* [Texto de origen]:
┌────────

En fin, que tras los títulos de crédito de That Sugar Film hube de salir al pie del escenario, junto a Antonio Mampaso. Comenté que de aquellos barros estos lodos: trayendo a colación un reciente artículo científico sobre el hallazgo de la correspondencia de hace casi medio siglo entre varios científicos prominentes de entonces y la industria azucarera de EE.UU., que muestra que a cambio de lo que hoy serían 43.000 euros se diseñó ad hoc un estudio que minimizó los riesgos de los azúcares para los problemas cardíacos; estudio que tuvo mucho peso para que en las recomendaciones de salud pública posteriores de la administración americana el azúcar no figurase, quedando las grasas en el ojo del huracán. Lo ocurrido de ahí en adelante, es historia.

└────────

* [Filas extraídas]:
┌────────

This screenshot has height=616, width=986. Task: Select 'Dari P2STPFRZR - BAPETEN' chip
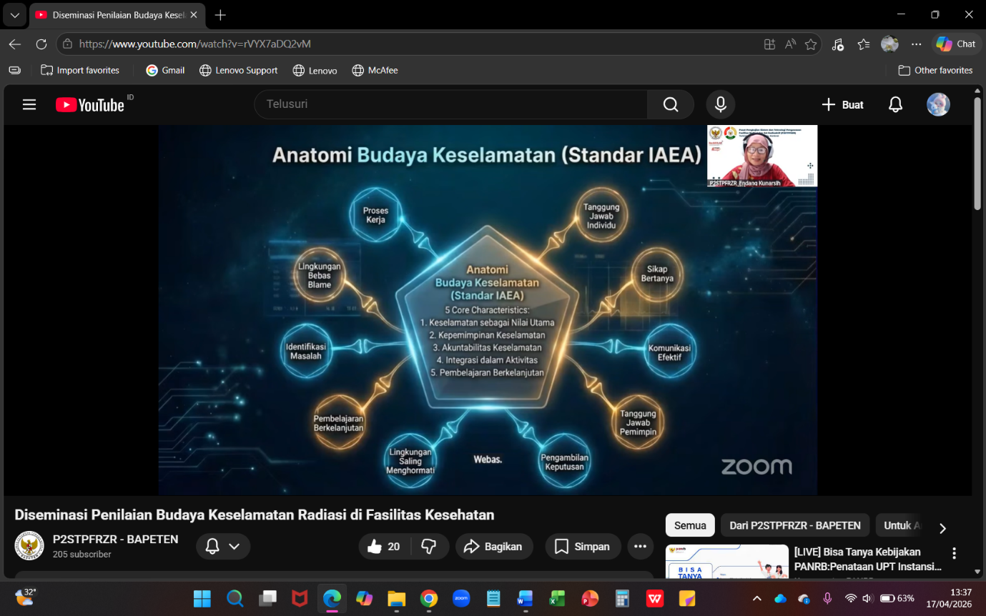794,525
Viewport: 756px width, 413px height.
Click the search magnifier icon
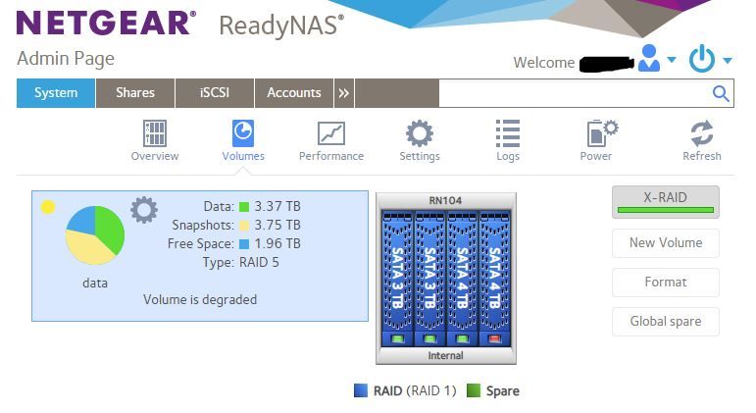[x=721, y=93]
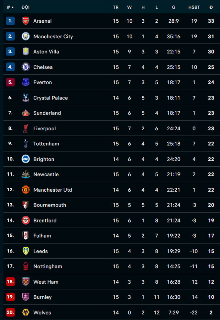This screenshot has height=320, width=220.
Task: Open the Crystal Palace team link
Action: tap(50, 98)
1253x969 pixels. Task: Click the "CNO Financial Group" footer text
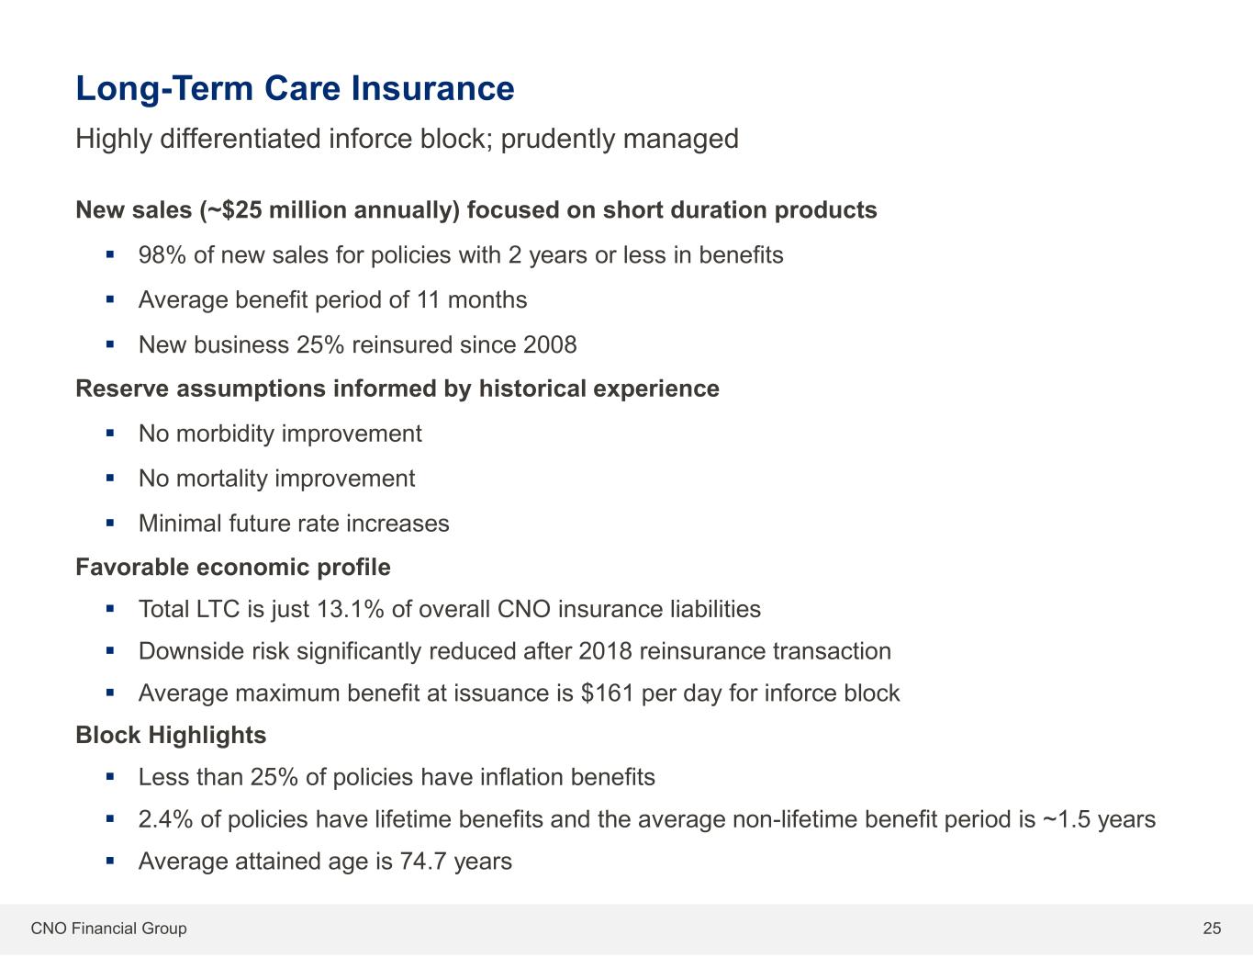click(x=108, y=929)
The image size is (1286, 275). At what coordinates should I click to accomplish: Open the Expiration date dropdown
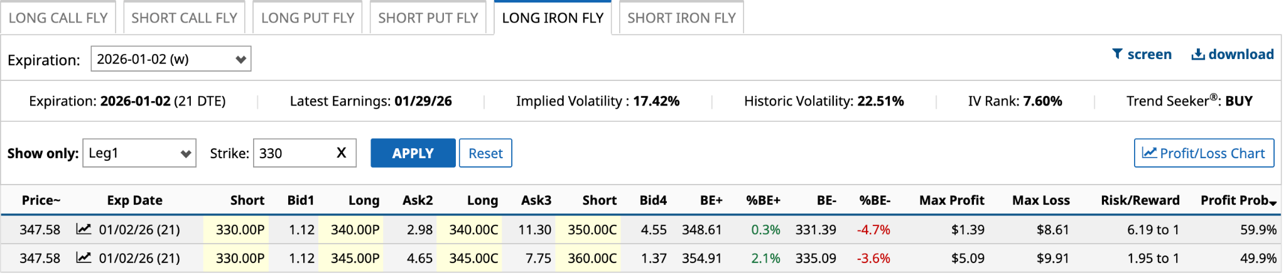[171, 59]
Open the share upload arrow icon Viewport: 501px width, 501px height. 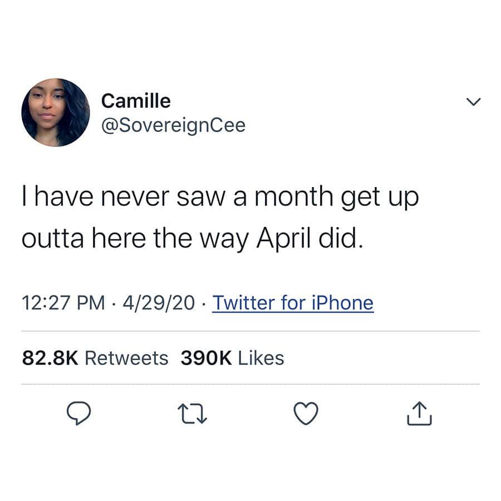pyautogui.click(x=419, y=414)
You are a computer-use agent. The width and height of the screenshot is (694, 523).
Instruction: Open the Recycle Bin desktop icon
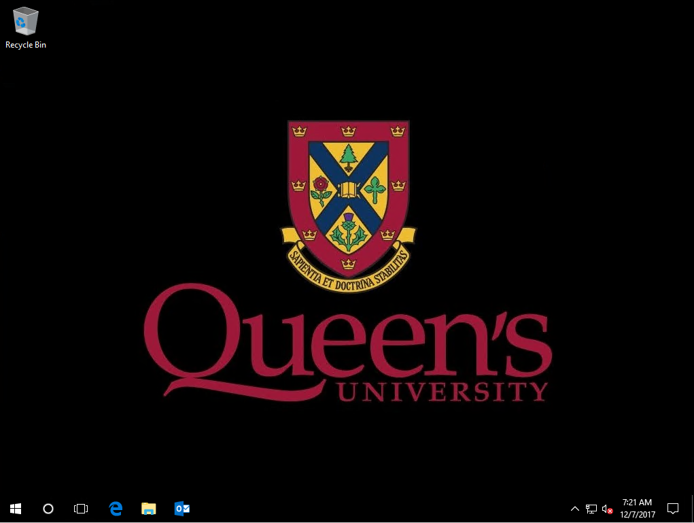pos(26,22)
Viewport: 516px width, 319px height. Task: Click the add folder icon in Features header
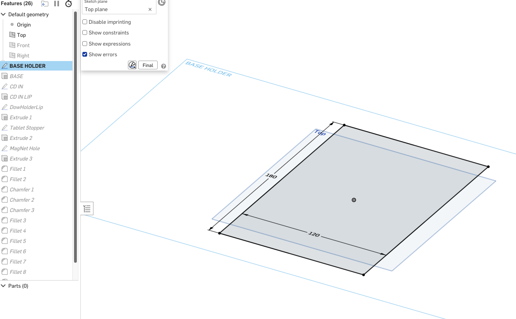click(45, 4)
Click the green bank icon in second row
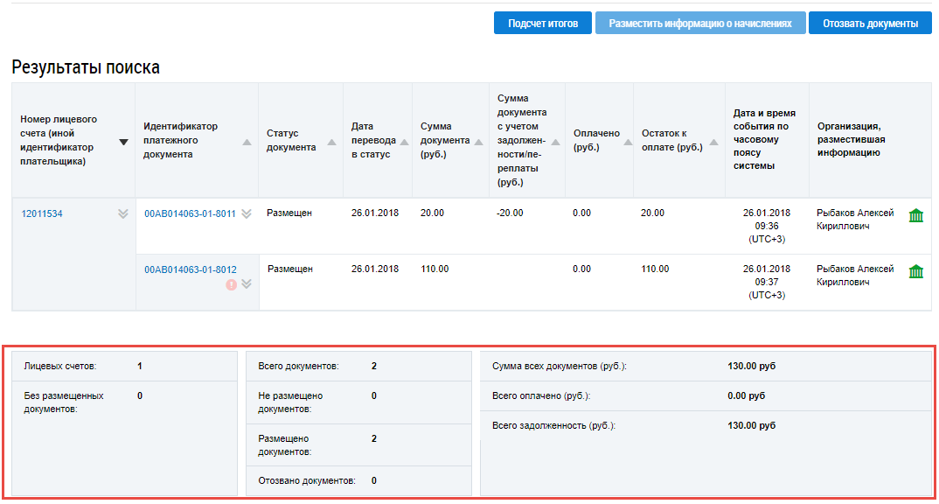This screenshot has height=504, width=939. 915,271
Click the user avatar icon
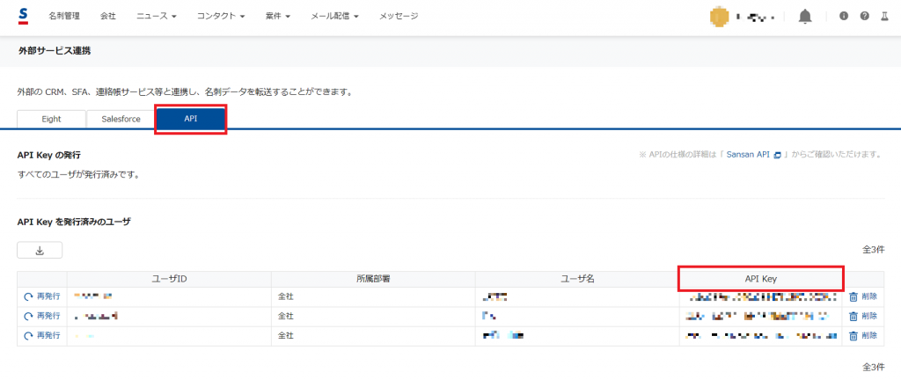This screenshot has height=380, width=901. (721, 17)

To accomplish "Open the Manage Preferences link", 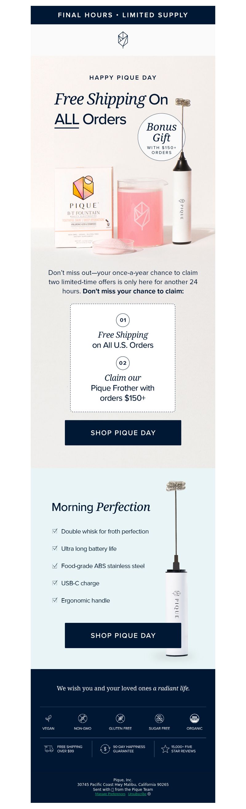I will point(110,794).
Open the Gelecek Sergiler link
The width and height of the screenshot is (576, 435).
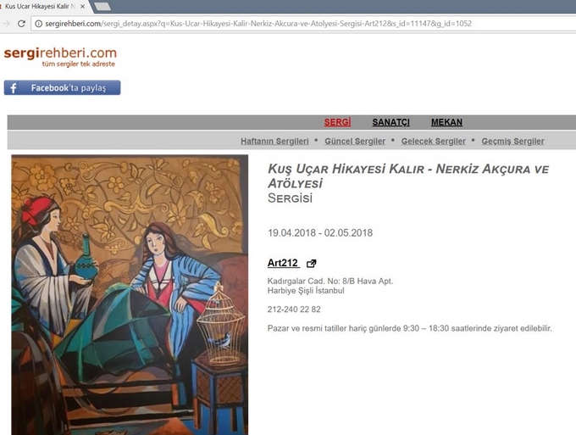(434, 142)
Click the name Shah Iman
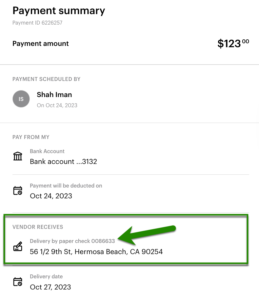The width and height of the screenshot is (259, 299). 54,95
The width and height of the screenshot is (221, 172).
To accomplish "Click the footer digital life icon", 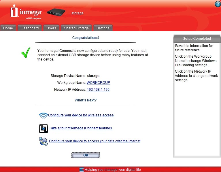I will pos(82,170).
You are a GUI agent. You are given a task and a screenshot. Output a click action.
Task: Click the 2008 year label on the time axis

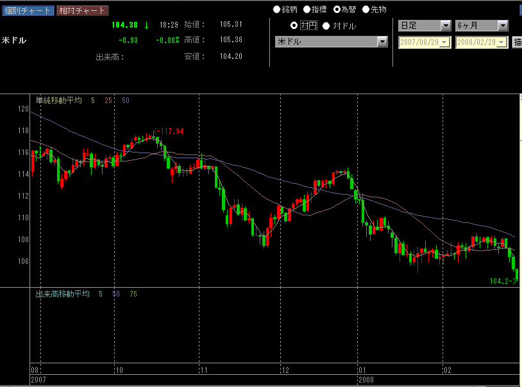367,380
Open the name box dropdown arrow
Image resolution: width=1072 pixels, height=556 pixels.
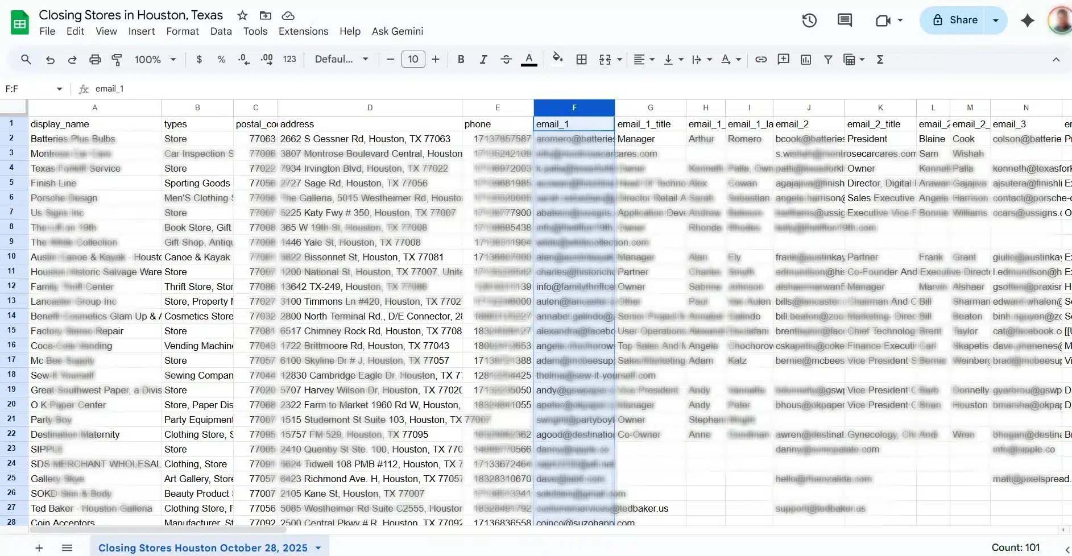(59, 89)
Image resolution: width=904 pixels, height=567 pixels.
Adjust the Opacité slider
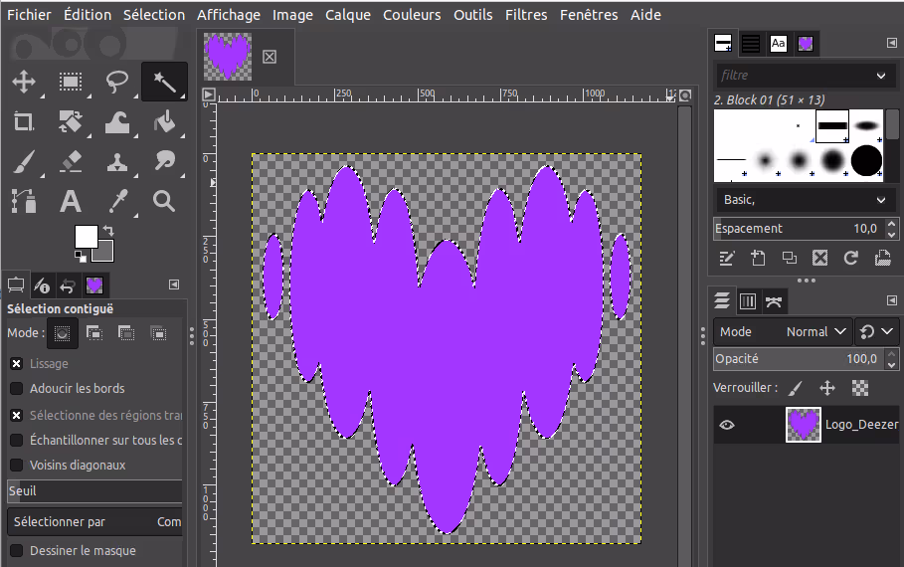click(796, 359)
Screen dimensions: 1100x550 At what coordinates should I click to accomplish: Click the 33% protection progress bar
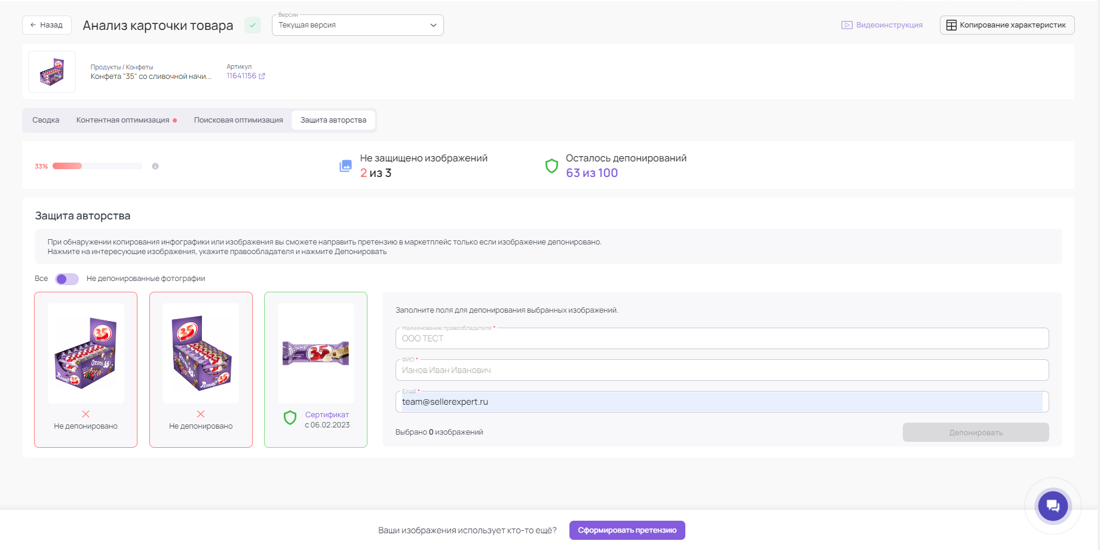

└────────

* [Tarea asignada A]: Transcribe el fragmento del texto sobre la industria azucarera desde "En fin, que" hasta "adelante, es historia.", ambos incluidos.
* [Tarea asignada B]: Retoma el texto sobre la industria azucarera y continúalo a partir de donde termina.

* [Espacio de respuesta A]:
En fin, que tras los títulos de crédito de That Sugar Film hube de salir al pie del escenario, junto a Antonio Mampaso. Comenté que de aquellos barros estos lodos: trayendo a colación un reciente artículo científico sobre el hallazgo de la correspondencia de hace casi medio siglo entre varios científicos prominentes de entonces y la industria azucarera de EE.UU., que muestra que a cambio de lo que hoy serían 43.000 euros se diseñó ad hoc un estudio que minimizó los riesgos de los azúcares para los problemas cardíacos; estudio que tuvo mucho peso para que en las recomendaciones de salud pública posteriores de la administración americana el azúcar no figurase, quedando las grasas en el ojo del huracán. Lo ocurrido de ahí en adelante, es historia.

* [Espacio de respuesta B]:
Y comenté también que “el pulso” entre industria y salud pública sigue presente, quizá hasta más vivo que nunca: hace dos veranos el New York Times descubrió (y publicó) que la web de un instituto científico sin ánimo de lucro que defiende la tesis del balance energético (en toscos trazos, que no influye qué comas, sino cuánto comas y cuánto gastes, porque una caloría es una caloría, algo que el protagonista de nuestro docu podría refutar) estaba registrada a nombre de Coca-Cola (uno de los protagonistas se defendió en un primer momento con el relato naif de que ellos no sabían de webs y simplemente la compañía se ofreció). Se armó un gran lío; la empresa fue acusada de financiar de manera encubierta a científicos que se alineen con sus tesis, como la del balance energético, que deja caer todo el peso de posibles problemas de salud en el consumidor, que no es capaz de moderarse.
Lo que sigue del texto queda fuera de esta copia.